La Stampa, 1 febbraio 2018
Con l’operazione Themis cambiano le regole: naufraghi non più sbarcati solo in Italia
Frontex cambia rotta, con un più deciso impulso alla lotta contro l’immigrazione clandestina nel Mediterraneo centrale. Al posto della missione «Triton», avviata nel 2014 e contestata dal nostro governo, con i passi diplomatici del ministro Marco Minniti nell’estate scorsa, si passerà a «Themis», nuova operazione che cambia in un punto fondamentale: i migranti recuperati in mare, considerati naufraghi ai sensi del mare, saranno sbarcati nel porto sicuro più vicino.
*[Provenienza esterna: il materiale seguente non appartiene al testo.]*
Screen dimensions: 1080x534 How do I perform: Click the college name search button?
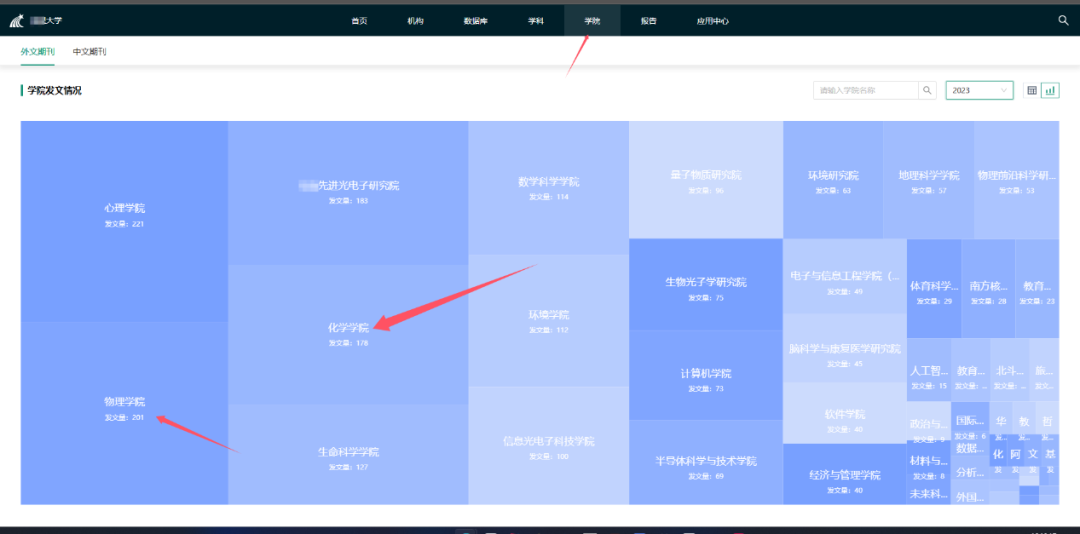tap(928, 90)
Non più, come da accordi precedenti, in Italia e basta, ma anche a Malta.
È indubbio il successo della campagna di Minniti. E non è stato indolore. La missione «Triton» sarebbe terminata ieri e all’ultimo la delegazione italiana, composta da funzionari della Direzione centrale della polizia dell’Immigrazione, l’hanno messa giù dura: o si riscrivevano i diritti e i doveri di tutti, oppure Frontex poteva ritirare le navi. Così ora si cambia. Un piccolo grande segnale che mette in fibrillazione il governo maltese, ma soprattutto costringerà l’intera Europa a guardare con maggior senso di corresponsabilità alla questione degli sbarchi di migranti clandestini dall’Africa.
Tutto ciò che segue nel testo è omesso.